Судьба складывалась так, что в начале
войны Поливод все дальше и дальше уходил от Кагула. И вдруг все
изменилось.
Но об этом я расскажу позже. А сейчас
придется вернуться в Кагул, к первым дням войны. Пора познакомиться с
другими участниками кагульской трагедии.
Степанида
Никифоровна Стаценко никак не ожидала, что дочка согласится покинуть
Кагул.
Братья Степаниды Никифоровны погрузили
добро на подводу, позвали с собой сестру. Женщина вошла в комнату,
покосилась на Марию, которая сидела на стуле и думала один бог знает о
чем.
- Может, поедем? - робко спросила
мать.
Мария взглянула на нее, подхватила котенка, который терся у ног, погладила его, пошла из хаты. Уходила и даже не оглянулась
на дом, словно ничего дорогого для нее в этом доме уже не оставалось. А
Степаниде Никифоровне жест дочки напомнил о том, как двадцать лет назад вот
так же ушел муж Антон Стаценко. И сколько ехали, всю дорогу от Кагула до
Московея, она думала об этом.
Антон упрямый. Когда
в 1918 году Бессарабия стала румынской, он отказался принять румынское
подданство. И был выслан из Кагула. Марии тогда исполнилось пять
месяцев.
Она росла без отца. Но характером,
упрямством пошла в него. Хоть режь ее, стоит на своем. Бывало, мать пытается
навязать свою волю криком, Мария не спорит. Молчит. Опустит глаза. Зло
отшвырнет косу за спину. И видно по всему: не уступит. С ней легко потерять
терпение. Не сдержится мать, стеганет:
- У-у-у!
Батьково отродье.
И тут же пожалеет о сказанном.
Сама не один раз видела и слышала, как дразнили дочку из-за отца
"большевичкой". Дети дразнят, а Мария стоит перед ними и хоть бы бровью
повела, только глаза суровые. Матери никогда не жаловалась, но очень рано
спросила :
Почему я
"большевичка"?
Пришлось объяснить. Вопросы
посыпались:
- Где Россия? Почему не любят в
Бессарабии большевиков? А кто запрещает любить? Почему? А они придут в
Бессарабию? Нет? Значит, я не увижу отца? Увижу? Значит, большевики
придут?
Когда в сороковом году в Кагул вошли
советские войска, Мария выбежала на улицу встречать их. Она же первая сказала
матери:
- Мы назвали эту улицу улицей
Танкистов...
Непонятно было, кто это "мы" и почему
она, Мария Стаценко, смело причислила себя к хозяевам города.

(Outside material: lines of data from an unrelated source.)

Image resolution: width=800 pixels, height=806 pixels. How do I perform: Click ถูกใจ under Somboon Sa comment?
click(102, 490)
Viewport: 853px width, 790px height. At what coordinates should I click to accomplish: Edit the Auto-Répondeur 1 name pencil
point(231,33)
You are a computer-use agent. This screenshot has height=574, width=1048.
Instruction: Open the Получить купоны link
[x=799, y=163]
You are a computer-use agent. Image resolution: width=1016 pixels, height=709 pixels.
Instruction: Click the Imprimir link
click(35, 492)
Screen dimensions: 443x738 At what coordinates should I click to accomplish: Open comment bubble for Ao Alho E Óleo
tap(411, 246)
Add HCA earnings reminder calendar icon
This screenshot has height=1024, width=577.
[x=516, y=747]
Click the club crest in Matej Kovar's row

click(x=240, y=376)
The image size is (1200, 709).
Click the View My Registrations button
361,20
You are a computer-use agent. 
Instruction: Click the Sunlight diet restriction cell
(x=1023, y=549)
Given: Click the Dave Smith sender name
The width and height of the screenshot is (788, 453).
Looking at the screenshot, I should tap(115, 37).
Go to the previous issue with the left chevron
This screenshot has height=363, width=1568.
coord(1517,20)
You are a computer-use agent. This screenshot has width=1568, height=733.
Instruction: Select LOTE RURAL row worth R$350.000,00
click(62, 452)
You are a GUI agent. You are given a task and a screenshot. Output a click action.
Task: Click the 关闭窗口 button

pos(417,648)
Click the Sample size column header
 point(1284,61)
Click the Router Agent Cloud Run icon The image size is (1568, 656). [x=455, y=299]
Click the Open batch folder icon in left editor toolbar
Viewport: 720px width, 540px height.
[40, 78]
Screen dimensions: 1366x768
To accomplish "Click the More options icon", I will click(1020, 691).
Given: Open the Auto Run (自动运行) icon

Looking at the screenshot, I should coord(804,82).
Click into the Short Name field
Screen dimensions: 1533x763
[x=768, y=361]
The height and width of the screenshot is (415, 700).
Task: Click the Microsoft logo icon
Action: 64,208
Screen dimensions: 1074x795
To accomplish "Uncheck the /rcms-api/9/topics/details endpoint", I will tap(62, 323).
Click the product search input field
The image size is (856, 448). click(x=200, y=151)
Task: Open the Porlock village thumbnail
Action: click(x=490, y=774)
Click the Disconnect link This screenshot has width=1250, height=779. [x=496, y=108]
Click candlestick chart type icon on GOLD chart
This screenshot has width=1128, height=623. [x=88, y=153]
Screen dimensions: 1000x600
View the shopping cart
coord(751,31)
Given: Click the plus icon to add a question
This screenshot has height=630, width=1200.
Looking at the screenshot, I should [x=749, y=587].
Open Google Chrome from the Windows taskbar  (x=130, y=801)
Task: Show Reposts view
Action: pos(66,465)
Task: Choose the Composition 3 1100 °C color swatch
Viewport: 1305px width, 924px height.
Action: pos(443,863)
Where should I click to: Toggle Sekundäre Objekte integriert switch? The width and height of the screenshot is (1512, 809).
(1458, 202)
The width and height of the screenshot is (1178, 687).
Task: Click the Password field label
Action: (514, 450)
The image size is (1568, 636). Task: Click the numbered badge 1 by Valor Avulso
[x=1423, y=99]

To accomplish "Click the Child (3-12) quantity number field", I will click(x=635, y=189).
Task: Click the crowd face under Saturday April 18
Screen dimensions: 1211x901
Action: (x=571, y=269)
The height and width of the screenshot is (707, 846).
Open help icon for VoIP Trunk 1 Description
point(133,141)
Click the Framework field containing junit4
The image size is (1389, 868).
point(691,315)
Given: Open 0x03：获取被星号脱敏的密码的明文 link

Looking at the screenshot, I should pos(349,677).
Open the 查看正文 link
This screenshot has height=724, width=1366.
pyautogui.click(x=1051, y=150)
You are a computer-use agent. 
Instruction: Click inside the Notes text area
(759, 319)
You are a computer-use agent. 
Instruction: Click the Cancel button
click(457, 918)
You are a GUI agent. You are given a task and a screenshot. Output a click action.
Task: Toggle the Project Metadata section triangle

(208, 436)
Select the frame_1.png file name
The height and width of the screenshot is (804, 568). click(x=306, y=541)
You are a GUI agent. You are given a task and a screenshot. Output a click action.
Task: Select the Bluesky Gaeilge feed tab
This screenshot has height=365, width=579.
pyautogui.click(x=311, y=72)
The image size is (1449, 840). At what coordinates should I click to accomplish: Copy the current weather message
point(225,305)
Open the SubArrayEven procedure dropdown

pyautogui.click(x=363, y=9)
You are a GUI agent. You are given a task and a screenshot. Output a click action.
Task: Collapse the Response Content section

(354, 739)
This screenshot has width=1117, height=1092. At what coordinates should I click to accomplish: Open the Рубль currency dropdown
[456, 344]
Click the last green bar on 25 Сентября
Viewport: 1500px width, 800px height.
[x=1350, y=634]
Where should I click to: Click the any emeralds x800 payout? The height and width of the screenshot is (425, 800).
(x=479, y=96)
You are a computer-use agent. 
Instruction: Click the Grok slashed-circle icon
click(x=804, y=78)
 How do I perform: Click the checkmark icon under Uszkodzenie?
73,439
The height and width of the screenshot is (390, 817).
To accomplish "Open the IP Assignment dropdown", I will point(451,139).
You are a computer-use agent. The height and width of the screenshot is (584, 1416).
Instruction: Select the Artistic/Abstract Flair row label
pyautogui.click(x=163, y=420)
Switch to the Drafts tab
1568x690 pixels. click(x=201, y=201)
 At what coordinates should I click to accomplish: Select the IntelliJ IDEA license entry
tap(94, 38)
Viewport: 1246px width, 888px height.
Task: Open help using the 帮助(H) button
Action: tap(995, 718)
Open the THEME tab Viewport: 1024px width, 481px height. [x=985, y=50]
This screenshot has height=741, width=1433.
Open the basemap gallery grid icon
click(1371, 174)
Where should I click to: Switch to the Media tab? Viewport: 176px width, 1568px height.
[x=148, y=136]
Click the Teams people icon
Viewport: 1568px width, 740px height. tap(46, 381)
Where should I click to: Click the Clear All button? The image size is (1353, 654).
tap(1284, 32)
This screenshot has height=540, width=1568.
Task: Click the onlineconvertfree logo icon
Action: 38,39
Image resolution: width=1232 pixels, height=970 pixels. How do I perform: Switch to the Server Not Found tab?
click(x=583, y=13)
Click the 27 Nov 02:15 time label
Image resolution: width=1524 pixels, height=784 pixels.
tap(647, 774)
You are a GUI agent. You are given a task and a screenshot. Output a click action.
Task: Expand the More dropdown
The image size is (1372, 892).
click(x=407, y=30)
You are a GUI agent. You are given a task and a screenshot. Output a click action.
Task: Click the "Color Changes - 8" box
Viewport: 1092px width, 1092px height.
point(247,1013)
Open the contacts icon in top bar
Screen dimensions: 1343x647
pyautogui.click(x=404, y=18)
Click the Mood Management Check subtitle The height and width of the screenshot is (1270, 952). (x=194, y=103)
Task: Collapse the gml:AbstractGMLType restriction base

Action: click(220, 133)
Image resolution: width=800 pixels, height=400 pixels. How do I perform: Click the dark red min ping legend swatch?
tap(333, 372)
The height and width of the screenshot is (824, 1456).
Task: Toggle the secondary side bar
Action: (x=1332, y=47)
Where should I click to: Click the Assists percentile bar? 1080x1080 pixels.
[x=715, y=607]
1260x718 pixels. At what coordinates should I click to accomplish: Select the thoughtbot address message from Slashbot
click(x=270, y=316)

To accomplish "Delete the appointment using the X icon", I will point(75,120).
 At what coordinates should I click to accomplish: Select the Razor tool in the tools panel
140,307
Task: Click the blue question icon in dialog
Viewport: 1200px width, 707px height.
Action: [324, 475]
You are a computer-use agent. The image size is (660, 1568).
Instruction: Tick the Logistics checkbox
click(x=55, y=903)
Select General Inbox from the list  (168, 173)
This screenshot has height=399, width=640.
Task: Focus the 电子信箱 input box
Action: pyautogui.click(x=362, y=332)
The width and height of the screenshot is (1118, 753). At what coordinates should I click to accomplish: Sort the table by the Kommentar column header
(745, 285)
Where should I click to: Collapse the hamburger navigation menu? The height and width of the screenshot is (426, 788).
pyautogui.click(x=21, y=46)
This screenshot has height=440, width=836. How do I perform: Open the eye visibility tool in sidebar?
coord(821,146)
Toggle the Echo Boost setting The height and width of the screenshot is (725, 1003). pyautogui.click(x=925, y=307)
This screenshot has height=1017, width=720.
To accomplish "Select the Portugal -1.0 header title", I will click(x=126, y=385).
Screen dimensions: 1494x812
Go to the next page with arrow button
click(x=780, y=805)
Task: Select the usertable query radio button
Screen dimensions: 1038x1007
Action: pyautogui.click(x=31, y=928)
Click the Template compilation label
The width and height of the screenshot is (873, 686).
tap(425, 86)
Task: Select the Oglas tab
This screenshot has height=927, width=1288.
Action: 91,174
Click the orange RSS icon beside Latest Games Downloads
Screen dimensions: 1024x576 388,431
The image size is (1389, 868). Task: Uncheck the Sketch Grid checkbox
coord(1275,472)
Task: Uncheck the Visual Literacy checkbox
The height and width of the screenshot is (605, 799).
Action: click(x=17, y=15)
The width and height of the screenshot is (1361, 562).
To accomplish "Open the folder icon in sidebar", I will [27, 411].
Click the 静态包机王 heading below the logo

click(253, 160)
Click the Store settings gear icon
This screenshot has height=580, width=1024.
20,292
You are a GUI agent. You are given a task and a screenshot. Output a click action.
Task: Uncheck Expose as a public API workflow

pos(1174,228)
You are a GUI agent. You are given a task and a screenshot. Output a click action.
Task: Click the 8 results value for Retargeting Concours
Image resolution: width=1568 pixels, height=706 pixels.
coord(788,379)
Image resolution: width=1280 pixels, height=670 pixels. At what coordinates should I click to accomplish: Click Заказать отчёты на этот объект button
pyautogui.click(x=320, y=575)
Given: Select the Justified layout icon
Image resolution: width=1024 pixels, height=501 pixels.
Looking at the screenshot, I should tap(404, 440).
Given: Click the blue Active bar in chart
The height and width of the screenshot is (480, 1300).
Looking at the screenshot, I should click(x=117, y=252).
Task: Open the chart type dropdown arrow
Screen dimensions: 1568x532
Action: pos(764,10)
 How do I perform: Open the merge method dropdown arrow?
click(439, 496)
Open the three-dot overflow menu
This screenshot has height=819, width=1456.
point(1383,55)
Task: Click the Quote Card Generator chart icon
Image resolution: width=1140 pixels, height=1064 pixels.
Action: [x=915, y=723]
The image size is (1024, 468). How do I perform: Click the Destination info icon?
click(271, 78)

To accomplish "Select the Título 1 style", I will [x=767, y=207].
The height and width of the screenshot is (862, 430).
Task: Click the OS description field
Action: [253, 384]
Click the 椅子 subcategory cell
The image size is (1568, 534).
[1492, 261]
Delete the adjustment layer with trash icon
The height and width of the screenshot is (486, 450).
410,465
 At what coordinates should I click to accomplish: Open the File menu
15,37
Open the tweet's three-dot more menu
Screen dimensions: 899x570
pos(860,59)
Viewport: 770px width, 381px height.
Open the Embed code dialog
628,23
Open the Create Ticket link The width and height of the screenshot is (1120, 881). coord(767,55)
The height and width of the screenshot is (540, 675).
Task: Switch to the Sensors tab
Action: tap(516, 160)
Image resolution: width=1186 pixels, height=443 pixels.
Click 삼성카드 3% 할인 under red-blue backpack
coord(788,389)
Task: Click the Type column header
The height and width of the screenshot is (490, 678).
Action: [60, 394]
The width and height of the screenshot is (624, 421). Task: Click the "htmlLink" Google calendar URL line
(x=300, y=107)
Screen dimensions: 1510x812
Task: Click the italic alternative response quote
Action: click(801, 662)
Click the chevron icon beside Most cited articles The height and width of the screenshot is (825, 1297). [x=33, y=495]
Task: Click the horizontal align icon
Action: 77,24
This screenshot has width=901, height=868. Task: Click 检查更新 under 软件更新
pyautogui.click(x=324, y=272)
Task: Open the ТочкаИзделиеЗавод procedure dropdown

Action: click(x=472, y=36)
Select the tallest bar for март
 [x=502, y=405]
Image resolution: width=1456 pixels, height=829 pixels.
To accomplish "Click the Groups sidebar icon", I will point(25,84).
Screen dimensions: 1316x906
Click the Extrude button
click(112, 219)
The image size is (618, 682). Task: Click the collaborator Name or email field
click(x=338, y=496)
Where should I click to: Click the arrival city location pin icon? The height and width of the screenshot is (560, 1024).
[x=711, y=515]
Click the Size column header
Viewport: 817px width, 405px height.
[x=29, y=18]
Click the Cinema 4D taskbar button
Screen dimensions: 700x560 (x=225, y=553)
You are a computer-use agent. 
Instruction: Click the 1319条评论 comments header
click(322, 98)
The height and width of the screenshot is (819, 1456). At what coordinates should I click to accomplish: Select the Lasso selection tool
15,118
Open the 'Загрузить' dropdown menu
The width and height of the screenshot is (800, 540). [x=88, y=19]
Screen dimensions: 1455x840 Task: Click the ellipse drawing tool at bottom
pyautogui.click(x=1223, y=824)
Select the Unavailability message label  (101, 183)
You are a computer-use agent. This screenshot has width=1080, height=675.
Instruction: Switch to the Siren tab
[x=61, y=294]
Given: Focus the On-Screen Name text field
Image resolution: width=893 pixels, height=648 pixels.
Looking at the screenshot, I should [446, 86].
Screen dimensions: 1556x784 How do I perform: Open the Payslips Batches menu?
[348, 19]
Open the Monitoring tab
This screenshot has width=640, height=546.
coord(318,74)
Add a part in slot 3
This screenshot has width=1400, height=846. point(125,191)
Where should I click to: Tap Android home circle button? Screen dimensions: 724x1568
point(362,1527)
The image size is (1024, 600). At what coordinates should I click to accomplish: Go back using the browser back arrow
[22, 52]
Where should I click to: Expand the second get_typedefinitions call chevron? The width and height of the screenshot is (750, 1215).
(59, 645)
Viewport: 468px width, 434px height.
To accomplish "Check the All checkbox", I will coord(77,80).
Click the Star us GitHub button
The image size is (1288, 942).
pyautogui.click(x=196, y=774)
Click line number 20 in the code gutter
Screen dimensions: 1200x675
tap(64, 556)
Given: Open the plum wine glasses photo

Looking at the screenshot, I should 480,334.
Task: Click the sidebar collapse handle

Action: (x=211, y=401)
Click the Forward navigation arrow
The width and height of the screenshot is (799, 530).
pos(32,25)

Степаниду Никифоровну тревожила в эти дни
дочка. На каждом шагу Мария сыпала словами "общественность",
"обязанность", "поручение", "комсомол". Стала она какой-то счастливой и
торжественной. Появились у нее свои дела: подписывала людей на заем. Каждое
утро гладила платье, как на праздник. Ходила по дворам важная, деловая,
несговорчивых баб уламывала часами.
На базаре
Степаниде Никифоровне от подписчиков проходу не было. Каждый спешил
пожаловаться: "Ну и настырная у тебя дочка". Стаценко только улыбалась,
потому что в жалобах звучала и какая-то косвенная похвала "настырному"
характеру Марии...
А теперь вот бредет эта упрямая
Мария за чужой подводой, поминутно оборачивается, вглядывается в черный
дым, за которым скрывается Кагул. Идет и за всю дорогу еще не сказала ни
слова.
Мария молчала. Она и
сама не могла разобраться в своей душе. Пугала ее война? Нет. Думала, как мать,
"что с нами теперь будет?" Нет.
Мария
тосковала.
Она тосковала по той жизни, которая
уходила с Красной Армией. Она не могла представить, как же можно жить без
всего того, что она называла "советской властью".
-
Берегись!
Волы шарахнулись. Мимо них пролетели
кони. В легкой двуколке, которую они несли, Мария успела заметить двух
красноармейцев. И неожиданно для себя крикнула:
-
Куда же вы?!
Нет, не страх за каруцу был в ее голосе.
Девушка вдруг подумала, что вот именно с этими красноармейцами уйдет
навсегда та жизнь, которую она успела полюбить. Один из седоков обернулся,
улыбнулся ей, лихо крикнул:
- Не плачь! Москва
слезам не верит!
И только тут Мария узнала его -
Тимоша Морозов! Узнала и вспыхнула.
Кажется,
совсем недавно встретилась она с Тимошкой у райкома комсомола. Мария шла в
райком с заявлением, которое написала с вечера, старательно, ровными буквами.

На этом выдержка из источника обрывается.